Your objective
Pick up the piece on impostor syndrome below and carry it on from its last sentence.

Text shown
---*---

In 1978, psychologists Pauline Rose Clance and Suzanne Imes came up with the concept of the ‘impostor phenomenon’ following a study they had conducted on high-achieving women. Concluding their study, Clance and Imes hypothesised that; “despite outstanding academic and professional accomplishments, women who experience the impostor phenomenon persist in believing that they are not bright and have fooled anyone who thinks otherwise.”
Impostor syndrome sets in when one starts to doubt their abilities and begins to feel like a fraud. This phenomenon disproportionally affects high-achieving people that are led to believe that they accomplished successful results with their capabilities. This later leads them to question the accolades they receive once they complete a task.
Is it fair to blame women?
Considering how the judgement, bullying, and aggression by others cause women to develop deep anxiety and self-hatred for being a high-achiever, plagued by the feeling that they are frauds; it is not fair to blame women for displaying signs of Impostor Syndrome. This can also lead to individuals undergoing trauma in the workplace who start questioning whether they would fit in with the changing hostile environment at work. They question whether their colleagues would start to hate them because they have lost self-confidence to complete the task, and might even lead them to depression.
Talisa Lavarry, author and founder of Yum Yum Morale – workplace diversity, equity and inclusion consultancy, was brave enough to write a book reflecting on impostor syndrome titled ‘Confessions From Your Token Black Colleague’. Lavarry, a woman of colour, explains how systemic racism and bias had affected her to fall prey to impostor syndrome when she worked on a high profile event that had invited Barack Obama to deliver a keynote speech during the former President’s tenure.

---*---

Data excerpts
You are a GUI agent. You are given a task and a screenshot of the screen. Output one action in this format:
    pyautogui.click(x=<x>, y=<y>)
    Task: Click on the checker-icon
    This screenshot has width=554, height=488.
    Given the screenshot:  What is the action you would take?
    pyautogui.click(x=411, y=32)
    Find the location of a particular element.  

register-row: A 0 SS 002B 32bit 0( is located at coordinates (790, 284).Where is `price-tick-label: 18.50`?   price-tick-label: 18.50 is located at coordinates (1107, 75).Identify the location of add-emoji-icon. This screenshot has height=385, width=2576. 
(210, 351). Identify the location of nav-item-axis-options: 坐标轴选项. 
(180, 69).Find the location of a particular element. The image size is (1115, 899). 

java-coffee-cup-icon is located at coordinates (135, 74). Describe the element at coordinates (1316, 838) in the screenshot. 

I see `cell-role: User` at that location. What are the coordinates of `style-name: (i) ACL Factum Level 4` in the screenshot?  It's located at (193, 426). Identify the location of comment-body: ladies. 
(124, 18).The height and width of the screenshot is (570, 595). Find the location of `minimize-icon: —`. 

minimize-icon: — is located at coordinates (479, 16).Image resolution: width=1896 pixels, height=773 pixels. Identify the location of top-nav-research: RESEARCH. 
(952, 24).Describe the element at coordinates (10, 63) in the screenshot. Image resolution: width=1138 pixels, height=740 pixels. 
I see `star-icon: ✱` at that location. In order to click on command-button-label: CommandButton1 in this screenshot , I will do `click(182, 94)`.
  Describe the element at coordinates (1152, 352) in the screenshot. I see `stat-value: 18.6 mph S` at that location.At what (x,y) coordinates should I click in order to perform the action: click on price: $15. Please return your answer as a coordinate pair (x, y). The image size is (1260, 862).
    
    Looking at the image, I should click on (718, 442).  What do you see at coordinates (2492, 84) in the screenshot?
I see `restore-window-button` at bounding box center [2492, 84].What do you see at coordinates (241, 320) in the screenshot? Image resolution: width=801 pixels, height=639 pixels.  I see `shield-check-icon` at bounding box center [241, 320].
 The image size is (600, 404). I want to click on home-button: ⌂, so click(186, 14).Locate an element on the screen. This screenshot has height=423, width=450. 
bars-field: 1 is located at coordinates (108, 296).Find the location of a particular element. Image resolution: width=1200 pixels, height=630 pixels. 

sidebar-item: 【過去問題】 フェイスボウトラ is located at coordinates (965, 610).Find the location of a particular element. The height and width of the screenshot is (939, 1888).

---*---

Task result
Addressing the hostile work environment
The biggest issue that women face is that there is no public platform which is willing to speak out about how one could overcome impostor syndrome. For instance, there are enough and more career development workshops for men who can draw inspiration from role models that have succeeded after overcoming deep depression, and have found a hack to be successful in the work environment.
Unfortunately, it is a little more difficult for women to find role models that they could relate to and could draw inspiration from to take pride in their competence, acknowledge their contribution to improving their work environment, or affirm their style of leadership.
Moreover, workplaces rarely look at individual or customised solutions for issues caused by the systemic discrimination, stereotyping, racism, and abuse of power that is deep-rooted which in return pushes women to deal with the effects of battling with uncertainties, which is normal in any professional’s life regardless of their gender identities.
Women underrepresented in management positions
According to Professor of Business Psychology, Tomas Chamorro-Premuzic of University College London and at Columbia University, there are three popular explanations for the clear under-representation of women in management:
- They are not capable (endorsed by conservatives and chauvinists);
- They are not interested;
- They are both interested and capable but unable to break the glass ceiling: an invisible career barrier, based on prejudiced stereotypes, that prevents women from accessing the ranks of power (liberals and feminists prefer to endorse this explanation).
Chamorro-Premuzic notes that the reason for the underrepresentation of women in management is caused by the work culture’s inability to distinguish between confidence and competence. Researchers have found that people who are self-centred, overconfident and those who display narcissistic traits tend to lead groups and such personality traits are not often equally common among people who identify themselves by different genders.
To share one of the least counter-intuitive findings in social sciences – women are often sensitive, considerate and more humble than men; this was proved during a quantitative review that involved more than 23,000 participants in 26 cultures.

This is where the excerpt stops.